Sanctuary in Wales project

Behind the news reports on the plight of asylum seekers and refugees from around the world are the stories of people - the real lives of men, women, children and families.

Oxfam CymruThe lack of reliable official data makes it difficult to accurately quantify the numbers of refugees and asylum seekers but the Wales Migration Partnership estimate that there are around 10,000 people seeking sanctuary in Wales.

The Sanctuary in Wales Project delivered opportunities for women seeking sanctuary (asylum-seekers and refugees) in Wales between 2012–2015. Many of the women participating in it felt their lives had been turned around after they had left the difficult circumstances in their home countries; including Syria, Iraq, Uganda, Nigeria and Afghanistan.

    One sanctuary-seeking individual said of their arrival in the UK, “life was disorientating, very stressful and I felt alone”. But, through the work of the Sanctuary in Wales project, they now feel that there is nothing holding them back from success.

    Meeting people, making connections, experiencing the world of work, getting support, advice and guidance – all are vital first steps in entering the workplace and by working with Business in the Community Cymru and Welsh employers we’ve been able to give our project participants a great boost as they make the transition into work

    - Victoria Goodban,
    Sanctuary in Wales Project Coordinator, Oxfam Cymru

    Asylum seekers are unable to take paid work or complete work experience in the private sector. In many cases, the women in the project had to support themselves on only £5 a day, and they can wait several years for their claims to be processed. These restrictions and delays mean that many find it difficult to adjust once they are finally granted refugee status and the accompanying permission to work. The project helped address these issues.

    By the close of the project in May 2015 and with the support of Welsh employers including Barclays, Boots, Keepmoat, Hendre Housing, Eversheds LLP, HMRC, the Department for Work & Pensions, Newport Transport, Brother Industries UK, the P&A Group of Companies and the Intellectual Property Office, hundreds of female asylum seekers from some of the most troubled parts of the world had been afforded valuable training, employability and educational opportunities.

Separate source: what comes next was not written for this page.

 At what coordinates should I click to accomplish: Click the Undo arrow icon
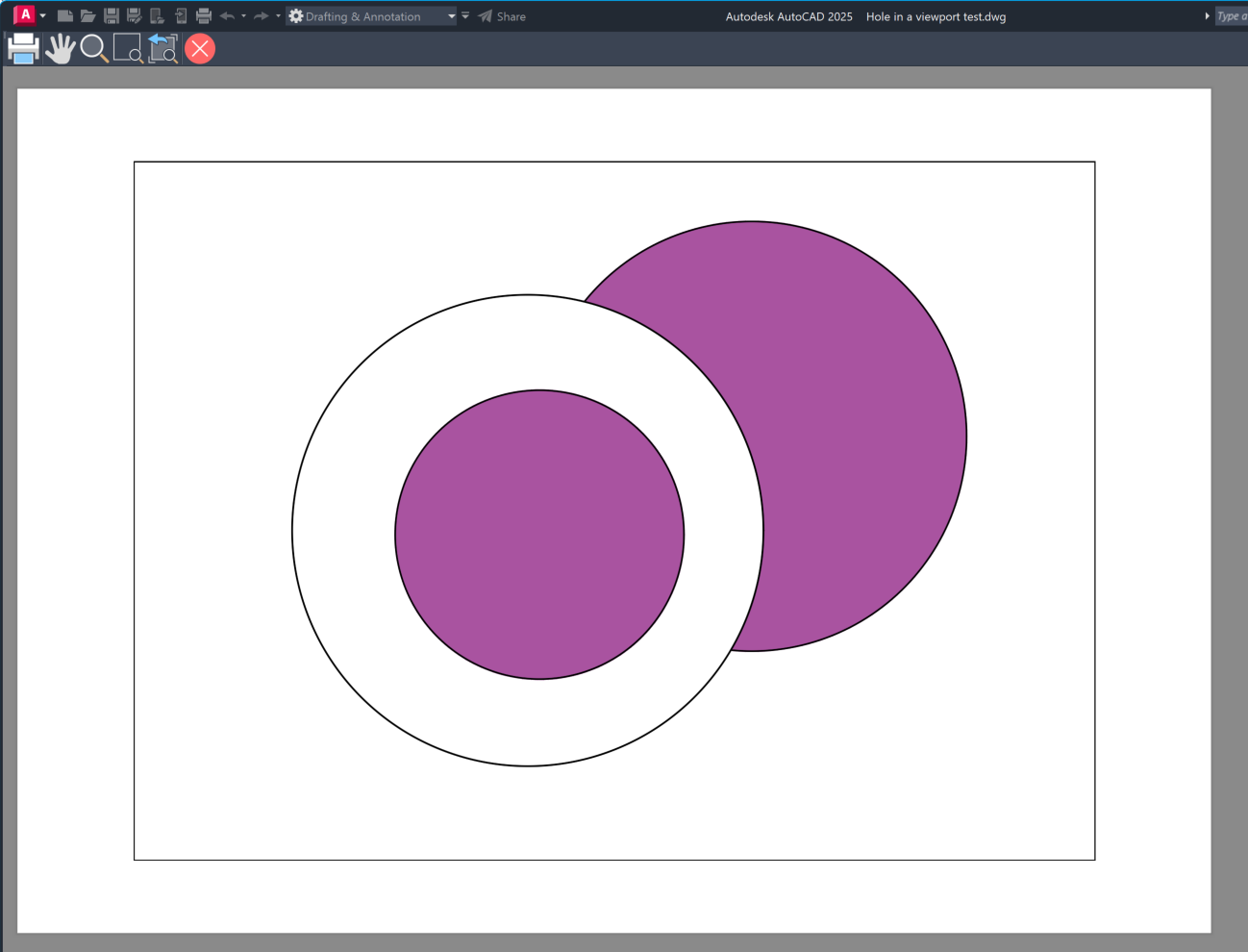coord(227,15)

    The Sanctuary in Wales project was funded by the Big Lottery and coordinated by Oxfam Cymru. The project was delivered by partners in Cardiff (Oasis), Swansea (African Community Centre) Newport (Displaced People in Action, Bethel Community Church) and Wrexham (BAWSO) who provided one to one support, advice and training opportunities to sanctuary seeking women, helping break down the various barriers to adapting to life here in the UK.

    Business in the Community Cymru played a significant role in supporting the project, by coordinating the employability workshops, CV writing sessions and volunteering opportunities for the women involved. These experiences of working life in Wales and connections with professionals were invaluable to women seeking sanctuary.





    What people have said about Sanctuary in Wales

    Victoria Goodban, Sanctuary in Wales Project Coordinator at Oxfam Cymru: “A report in 2013 indicated that more than a quarter of sanctuary seekers have a university degree from their country of origin and nearly 10% are educated to a postgraduate level, but despite these levels of qualifications, roughly a third of refugees are unemployed and many who are in work are experiencing underemployment.

    Sarah Jenkins, Senior Operations Manager at Eversheds LLP said about her support for the project: “It is so humbling to be involved with the Sanctuary in Wales Project and to witness such determination in women who have escaped such tragic circumstances in their lives.”

    Simon Walters, Programme Coordinator for Sanctuary in Wales at Business in the Community Cymru, said: “Working together with employers in Wales, BITC Cymru and Oxfam Cymru are helping to unlock the hidden potential of female refugees in Wales – helping to not only enrich their lives and those of their families, but also develop the pool of talent for Welsh companies looking to recruit and develop a diverse workforce.”

    Business in the Community Cymru would like to thank all of the businesses and volunteers who supported the Sanctuary in Wales project for their time, energy and enthusiasm.